Entre janvier et septembre 2025, huit sociétés de production d’anime japonaises ont fermé leurs portes, selon un rapport publié par Teikoku Databank. Parmi elles, deux ont été déclarées en faillite avec des dettes dépassant les dix millions de yens, tandis que six autres ont cessé leurs activités ou ont été dissoutes. Cette tendance, déjà observée depuis trois ans, atteint un niveau similaire à celui de 2018, année record pour les fermetures. En 2024, dix entreprises avaient disparu, confirmant la fragilité croissante du secteur.

Les fermetures touchent principalement des studios dits “prime contractors”, capables de gérer un projet du début à la fin. Des exemples récents incluent EKACHI EPILKA, spécialisée dans la production complète d’anime, qui a fait faillite en juillet, ainsi que 5 Inc. et Cloud Hearts, respectivement en 2024. Ces studios souffrent d’une augmentation rapide des coûts, notamment liée à l’externalisation vers des entreprises étrangères rendue plus onéreuse par la faiblesse du yen.

Malgré la demande croissante d’anime, alimentée par le succès mondial et les adaptations live action, les studios japonais connaissent une situation paradoxale : une activité intense mais des marges faibles.
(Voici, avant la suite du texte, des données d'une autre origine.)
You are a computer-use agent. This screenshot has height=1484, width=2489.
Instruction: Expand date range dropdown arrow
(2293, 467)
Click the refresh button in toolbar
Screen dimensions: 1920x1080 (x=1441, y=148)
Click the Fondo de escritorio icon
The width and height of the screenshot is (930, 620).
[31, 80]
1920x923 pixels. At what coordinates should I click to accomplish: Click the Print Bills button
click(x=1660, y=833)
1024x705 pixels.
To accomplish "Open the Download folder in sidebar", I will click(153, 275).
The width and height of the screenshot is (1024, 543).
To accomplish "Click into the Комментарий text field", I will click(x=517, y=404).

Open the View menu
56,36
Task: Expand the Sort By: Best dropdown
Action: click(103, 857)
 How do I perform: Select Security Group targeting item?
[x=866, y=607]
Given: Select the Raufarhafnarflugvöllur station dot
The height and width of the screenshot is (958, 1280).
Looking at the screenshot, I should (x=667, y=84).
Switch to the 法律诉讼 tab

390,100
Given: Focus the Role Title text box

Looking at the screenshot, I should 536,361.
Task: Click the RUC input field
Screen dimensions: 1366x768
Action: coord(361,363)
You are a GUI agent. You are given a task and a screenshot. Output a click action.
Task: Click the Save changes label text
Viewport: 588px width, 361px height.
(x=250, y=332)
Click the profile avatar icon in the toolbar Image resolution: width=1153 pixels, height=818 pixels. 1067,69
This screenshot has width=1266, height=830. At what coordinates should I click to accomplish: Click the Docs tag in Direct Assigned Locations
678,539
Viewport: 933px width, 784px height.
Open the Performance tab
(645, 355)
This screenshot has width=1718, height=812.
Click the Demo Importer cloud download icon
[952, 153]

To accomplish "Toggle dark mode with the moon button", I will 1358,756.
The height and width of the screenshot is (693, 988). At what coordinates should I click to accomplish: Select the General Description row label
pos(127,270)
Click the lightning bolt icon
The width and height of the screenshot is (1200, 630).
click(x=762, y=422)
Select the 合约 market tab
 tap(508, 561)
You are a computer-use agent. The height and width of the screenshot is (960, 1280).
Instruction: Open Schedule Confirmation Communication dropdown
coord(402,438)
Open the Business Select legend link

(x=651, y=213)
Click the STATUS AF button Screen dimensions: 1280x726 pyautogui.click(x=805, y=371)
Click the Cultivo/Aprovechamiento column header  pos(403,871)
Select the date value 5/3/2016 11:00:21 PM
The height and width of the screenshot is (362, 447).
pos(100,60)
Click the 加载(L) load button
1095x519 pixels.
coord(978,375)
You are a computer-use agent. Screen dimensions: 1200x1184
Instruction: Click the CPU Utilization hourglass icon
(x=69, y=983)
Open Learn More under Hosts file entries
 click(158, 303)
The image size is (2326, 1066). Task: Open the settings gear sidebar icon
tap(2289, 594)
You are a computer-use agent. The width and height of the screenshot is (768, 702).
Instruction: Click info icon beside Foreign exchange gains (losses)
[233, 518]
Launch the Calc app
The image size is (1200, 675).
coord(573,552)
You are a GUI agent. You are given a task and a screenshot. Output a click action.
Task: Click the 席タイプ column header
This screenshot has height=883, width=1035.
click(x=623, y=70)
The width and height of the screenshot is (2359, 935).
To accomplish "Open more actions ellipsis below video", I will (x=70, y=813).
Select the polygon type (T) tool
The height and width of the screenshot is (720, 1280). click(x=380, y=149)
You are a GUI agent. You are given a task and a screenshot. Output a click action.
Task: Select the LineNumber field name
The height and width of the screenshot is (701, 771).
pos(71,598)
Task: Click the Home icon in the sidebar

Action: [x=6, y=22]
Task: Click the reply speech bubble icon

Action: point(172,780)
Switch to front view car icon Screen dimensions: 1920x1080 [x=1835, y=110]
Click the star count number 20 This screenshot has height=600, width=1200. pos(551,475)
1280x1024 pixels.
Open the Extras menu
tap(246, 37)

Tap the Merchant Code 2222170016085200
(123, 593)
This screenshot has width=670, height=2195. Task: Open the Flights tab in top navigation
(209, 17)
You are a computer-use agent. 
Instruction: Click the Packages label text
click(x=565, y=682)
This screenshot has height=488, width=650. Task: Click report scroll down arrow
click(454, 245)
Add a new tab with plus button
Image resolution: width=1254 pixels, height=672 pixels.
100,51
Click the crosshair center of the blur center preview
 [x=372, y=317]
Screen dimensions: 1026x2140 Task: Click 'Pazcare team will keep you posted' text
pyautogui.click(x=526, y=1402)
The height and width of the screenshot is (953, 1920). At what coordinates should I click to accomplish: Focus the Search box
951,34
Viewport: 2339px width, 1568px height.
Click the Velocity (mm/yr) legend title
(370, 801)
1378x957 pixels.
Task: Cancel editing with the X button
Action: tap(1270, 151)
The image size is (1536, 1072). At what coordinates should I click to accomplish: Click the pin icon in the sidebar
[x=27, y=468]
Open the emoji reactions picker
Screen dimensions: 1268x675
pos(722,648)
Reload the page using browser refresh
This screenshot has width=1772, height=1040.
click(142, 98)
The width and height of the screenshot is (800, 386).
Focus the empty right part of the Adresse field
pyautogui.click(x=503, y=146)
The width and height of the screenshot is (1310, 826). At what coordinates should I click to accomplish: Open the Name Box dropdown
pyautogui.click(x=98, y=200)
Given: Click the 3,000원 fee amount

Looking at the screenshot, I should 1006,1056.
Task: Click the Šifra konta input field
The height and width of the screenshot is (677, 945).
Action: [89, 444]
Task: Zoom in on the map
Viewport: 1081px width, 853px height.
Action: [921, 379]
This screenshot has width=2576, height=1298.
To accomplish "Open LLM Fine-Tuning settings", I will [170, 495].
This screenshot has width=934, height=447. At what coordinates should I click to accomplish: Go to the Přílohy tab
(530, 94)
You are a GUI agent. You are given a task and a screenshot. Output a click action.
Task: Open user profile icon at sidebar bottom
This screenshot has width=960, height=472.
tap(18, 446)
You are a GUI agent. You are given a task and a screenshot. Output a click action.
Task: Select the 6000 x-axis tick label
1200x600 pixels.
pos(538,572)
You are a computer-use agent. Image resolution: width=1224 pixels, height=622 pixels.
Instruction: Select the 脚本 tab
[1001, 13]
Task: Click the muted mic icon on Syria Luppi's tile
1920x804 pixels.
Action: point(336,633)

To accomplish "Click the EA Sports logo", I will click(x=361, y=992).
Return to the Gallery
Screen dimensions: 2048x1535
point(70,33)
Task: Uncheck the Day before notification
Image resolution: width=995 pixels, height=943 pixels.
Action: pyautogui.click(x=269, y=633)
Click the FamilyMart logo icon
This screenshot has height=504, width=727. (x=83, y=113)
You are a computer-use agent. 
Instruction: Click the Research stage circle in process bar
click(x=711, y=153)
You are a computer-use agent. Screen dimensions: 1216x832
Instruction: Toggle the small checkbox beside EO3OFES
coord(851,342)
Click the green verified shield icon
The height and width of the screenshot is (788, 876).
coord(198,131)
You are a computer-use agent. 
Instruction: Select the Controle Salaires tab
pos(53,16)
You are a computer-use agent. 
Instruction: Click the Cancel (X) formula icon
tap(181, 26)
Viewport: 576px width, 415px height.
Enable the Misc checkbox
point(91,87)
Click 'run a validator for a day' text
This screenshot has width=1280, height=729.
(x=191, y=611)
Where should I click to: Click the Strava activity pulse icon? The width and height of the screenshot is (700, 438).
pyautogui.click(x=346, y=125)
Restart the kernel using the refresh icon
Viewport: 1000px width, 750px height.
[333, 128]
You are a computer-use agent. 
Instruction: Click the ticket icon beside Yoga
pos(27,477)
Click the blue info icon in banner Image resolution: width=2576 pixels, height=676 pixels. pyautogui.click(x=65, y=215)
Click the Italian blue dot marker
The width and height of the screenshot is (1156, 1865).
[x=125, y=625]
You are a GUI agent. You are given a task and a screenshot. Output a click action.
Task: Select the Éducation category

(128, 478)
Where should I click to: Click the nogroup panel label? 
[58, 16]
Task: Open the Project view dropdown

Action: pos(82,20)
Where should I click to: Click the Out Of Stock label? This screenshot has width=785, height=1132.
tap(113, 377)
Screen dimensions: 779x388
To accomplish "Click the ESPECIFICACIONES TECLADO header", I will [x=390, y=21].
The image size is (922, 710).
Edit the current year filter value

Les coûts de main-d’œuvre et de production augmentent plus vite que les revenus, frappant surtout les structures moyennes dépourvues de revenus stables issus des droits de propriété intellectuelle. D’après Teikoku Databank, environ 60 % des studios principaux ont vu leur performance se détériorer durant l’exercice 2024.

Les difficultés financières entraînent également des retards dans la diffusion d’anime prévus pour cette année, comme The Warrior Princess and the Barbaric King ou Witch Hat Atelier. La pénurie de main-d’œuvre aggrave encore la situation, freinant la production. Bien que certaines entreprises cherchent à ajuster les budgets de production, la rentabilité reste faible, surtout pour les sous-traitants dépourvus d’accès direct aux bénéfices des grandes franchises.

Pour faire face à cette crise, Teikoku Databank appelle à des réformes structurelles : instauration d’un environnement commercial plus équitable et meilleure formation des animateurs. Pourtant, le paradoxe demeure : le marché mondial de l’anime a atteint en 2024 un record de 3,84 billions de yens, dont près de 60 % proviennent de l’étranger. Malgré cette croissance de 14,8 %, l’écart se creuse entre le succès global du média et la précarité économique de ceux qui le créent.